Kuasa Oligarki
Airlangga Pribadi ; Pengajar
di Departemen Politik FISIP Universitas Airlangga
|
KOMPAS,
06 September 2012
Salah satu masalah genting dalam proses
pelembagaan politik di Indonesia adalah bahwa setiap penataan institusi politik
era pascaotoritarianisme mengasumsikan proses politik sebagai ruang yang hampa
dari kehadiran kuasa, kepentingan, dan pertarungan politik di dalamnya.
Salah satu bukti kegagalan proses
institusionalisasi demokrasi: dalam 14 tahun era reformasi, negeri kita tak
mampu membendung tumbuh dan menguatnya kekuasaan oligarki yang berumah di
partai politik. Kekuasaan oligarki adalah persekutuan kekuatan bisnis besar dan
elite politik, dari tingkat nasional sampai lokal, yang secara terpusat
mengontrol dan memanfaatkan proses politik demokrasi melalui arena legislatif
ataupun eksekutif bagi kepentingan ekonomi-politik sendiri.
Dalam memandang politik sebagai perjuangan
tiap orang secara kolektif merealisasikan kebaikan bersama, problem dari
keberadaan oligarki ini tak saja terkait dengan kehadiran gejala politik
dinasti ketika kekuasaan politik terpusat pada hubungan kekerabatan dengan
elite politik utama dan mereka yang dapat restu darinya. Lebih dari itu, penguasaan
arena politik dan artikulasinya semata-mata bagi kepentingan bisnis politik
dari kekuatan oligarkis—melalui parpol—ini telah membuat setiap langkah parpol
kian menjauh dari agenda publik. Mereka membangun relasi-relasi yang secara
eksklusif hanya bersinggungan dengan kepentingan mereka. Juga menjauhkan
elitenya dari tanggung jawab sosial untuk mengawal agenda kerakyatan.
- - - -
**Daftar Tugas**
A. Salin tanpa perubahan bagian teks bacaan mulai dari "Salah satu bukti" sampai dengan "kepentingan ekonomi-politik sendiri.".
B. Menurut teks bacaan tentang kuasa oligarki, kekuasaan oligarki merupakan persekutuan antara kekuatan apa saja?
Bahan yang menyusul tidak ada hubungannya dengan teks bacaan.

**Bahan yang Diberikan**
- - - -
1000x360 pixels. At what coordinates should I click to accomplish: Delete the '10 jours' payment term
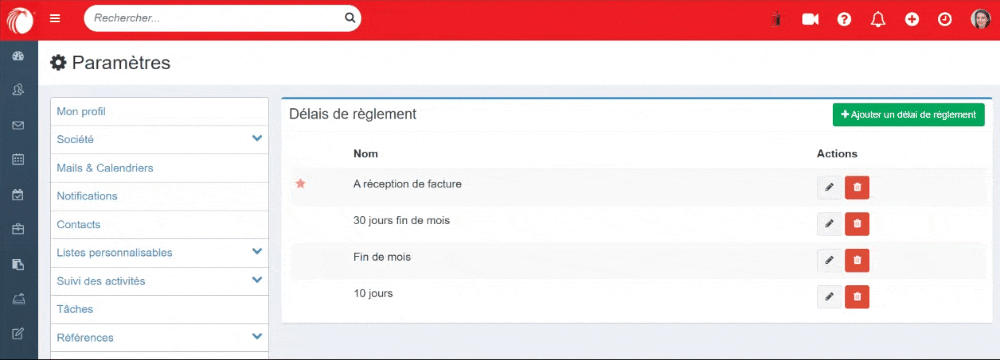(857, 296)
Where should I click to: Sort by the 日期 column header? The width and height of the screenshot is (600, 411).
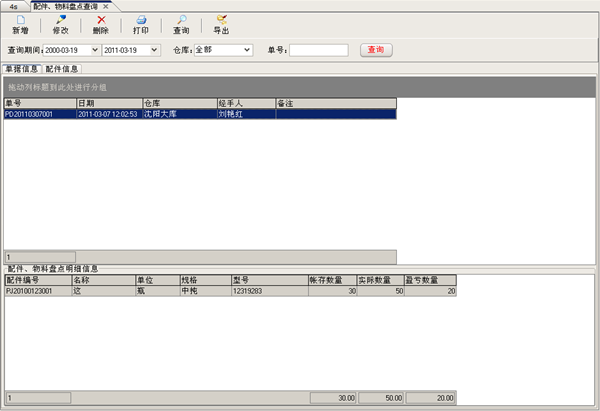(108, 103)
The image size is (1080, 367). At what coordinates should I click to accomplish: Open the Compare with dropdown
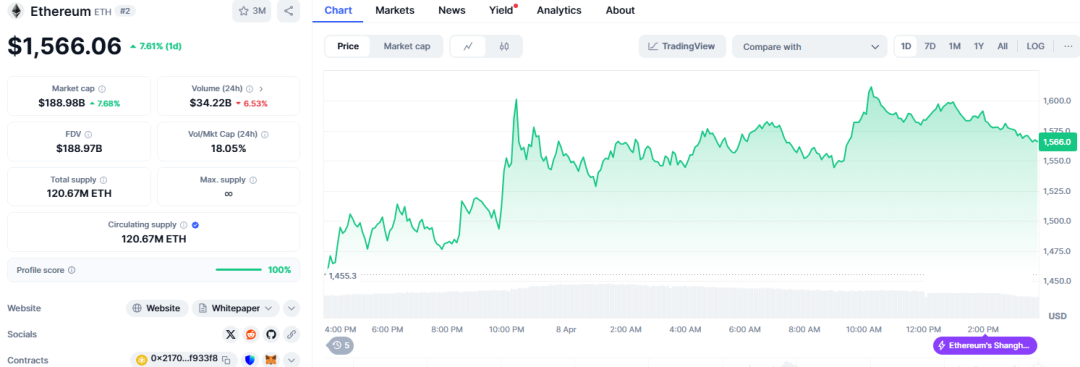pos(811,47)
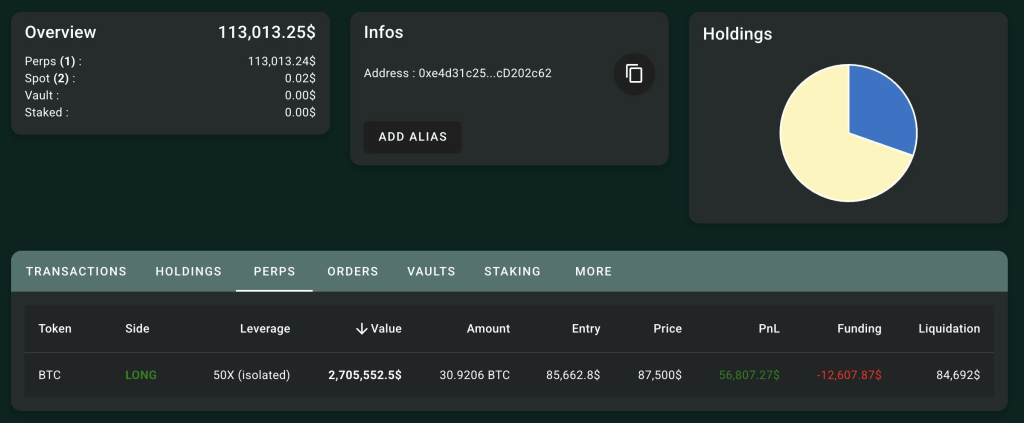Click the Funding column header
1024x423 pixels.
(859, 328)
- - - -
**Hasil Akhir**
A.
Salah satu bukti kegagalan proses
institusionalisasi demokrasi: dalam 14 tahun era reformasi, negeri kita tak
mampu membendung tumbuh dan menguatnya kekuasaan oligarki yang berumah di
partai politik. Kekuasaan oligarki adalah persekutuan kekuatan bisnis besar dan
elite politik, dari tingkat nasional sampai lokal, yang secara terpusat
mengontrol dan memanfaatkan proses politik demokrasi melalui arena legislatif
ataupun eksekutif bagi kepentingan ekonomi-politik sendiri.

B. Kekuatan bisnis besar dan elite politik, dari tingkat nasional sampai lokal.